Broad-sleets go snowver-the-top on snow news day

a snowy bicycle in Oxford in 2007

Going snowhere: blizzards cause UK transport meltdown

photo: Statto

The UK has been left paralysed after literally centimetres of snow rendered news outlets unable to produce anything other than lazy, anodyne leaders about the inclement conditions.

Some especially clichéd journos were seen to ask what word the Inuit, who according to transparent urban legend have over one hundred different words for types of snow, would use for this smattering. ‘Feeble,’ translated Inuit myth-buster Maguyuk Wilcox, ‘Which is among fifty-four insults we could fling at your journalism.’

Meanwhile, many are using the media storm as a cover for what London Mayor Boris Johnson described as a ‘mass skive’, including schoolchildren at the thousands of schools forced to close due to bad teaching weather. However, attendance rates at several schools which Ofsted has labelled ‘shit’ were thought to have improved, until it transpired that the extra pupils had melted by lunchtime, leaving only a scarf and a carrot behind.

Skivers have also attacked the nation’s gritting strategy, contending that only gritting major roads leaves people whose drives don’t open directly onto a motorway stranded, unable to reach the salty oases of thaw. The congestion charge was waived for a day, partly in a bid to assuage the anger of commuters left helpless, but mainly due to the cameras being unable to read snow-covered numberplates.

A staggering no people have so far died in the deluge, and concerns abound that this number may multiply ten-fold before the week is out. ‘People are acting so crazily as a result of this weather,’ explained police inspector Francis Bargle, ‘Or at least because they’re taking evasive action because they’ve been told everyone is acting crazily.

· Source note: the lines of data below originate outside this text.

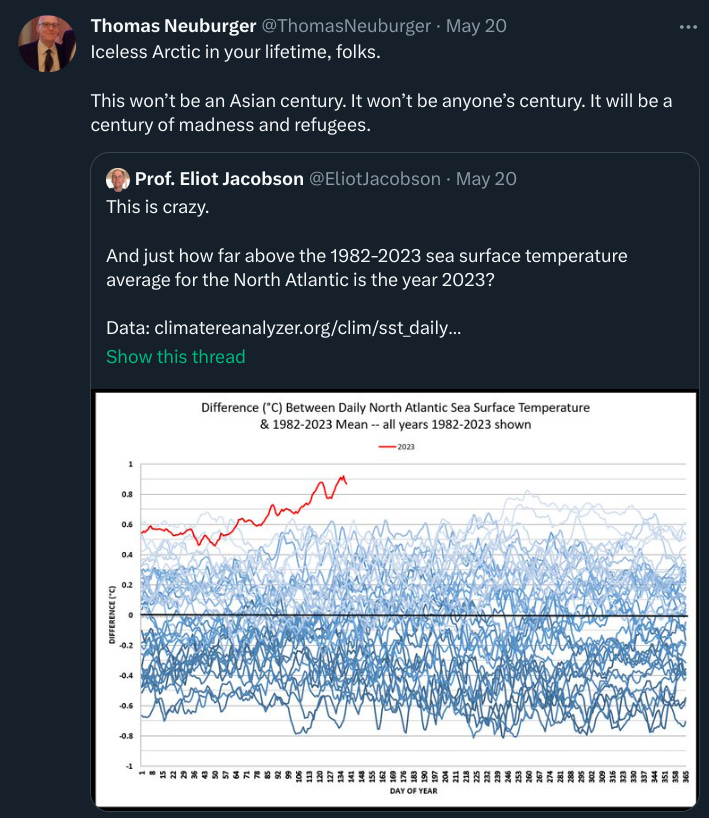Open the @ThomasNeuburger handle link
709x818 pixels.
click(346, 26)
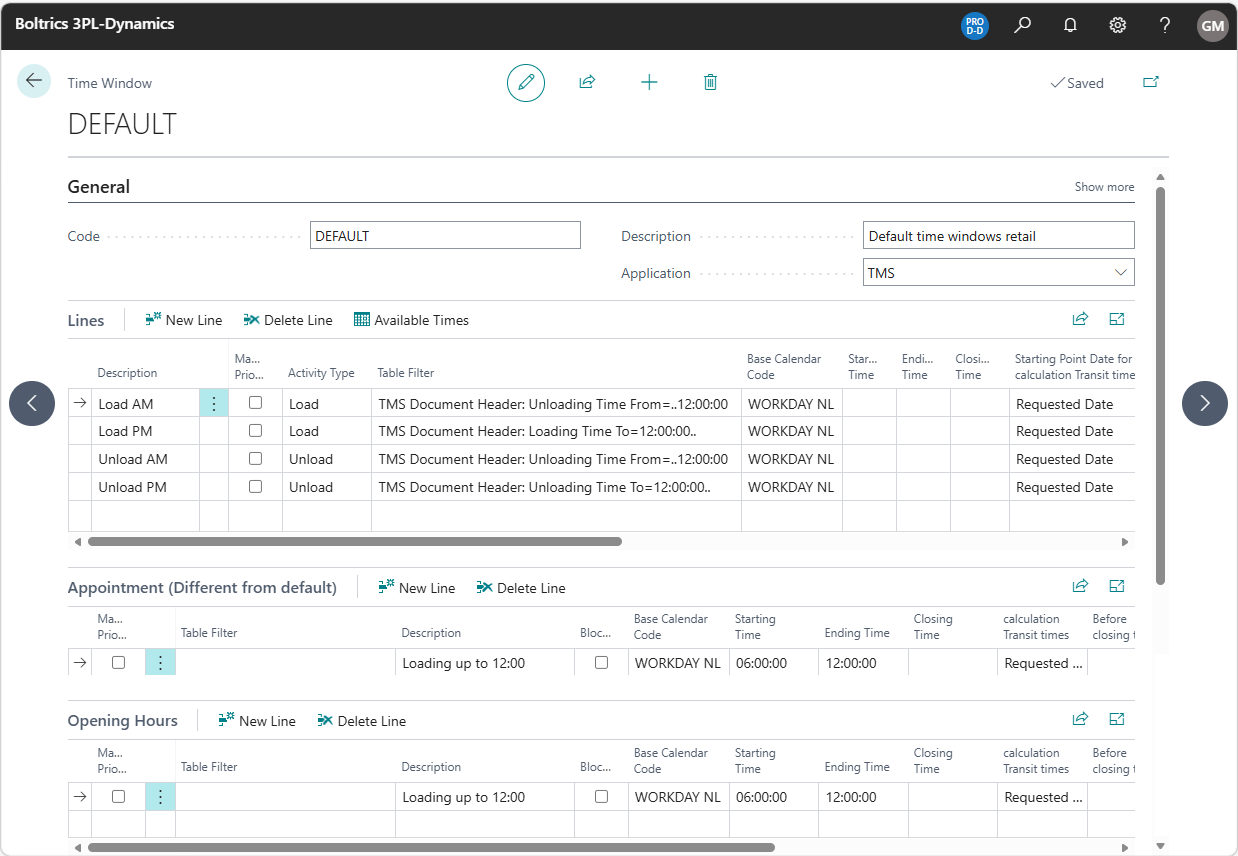The width and height of the screenshot is (1238, 856).
Task: Open Opening Hours row three-dot menu
Action: click(x=160, y=797)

On the positive side, we have managed to get a decent number of ASBOs (Anti-Snow-Balling Orders) dished out.’

Forecasters forecast that the snowfall will be over by the end of the week, despite most evidence suggesting that it has already gone. ‘Stop looking outside of London!’ journalist Roger Bighouse snapped at KTAB, before doing a sombre piece-to-camera about ‘havoc’ on his quiet cul-de-sac in Chiswick.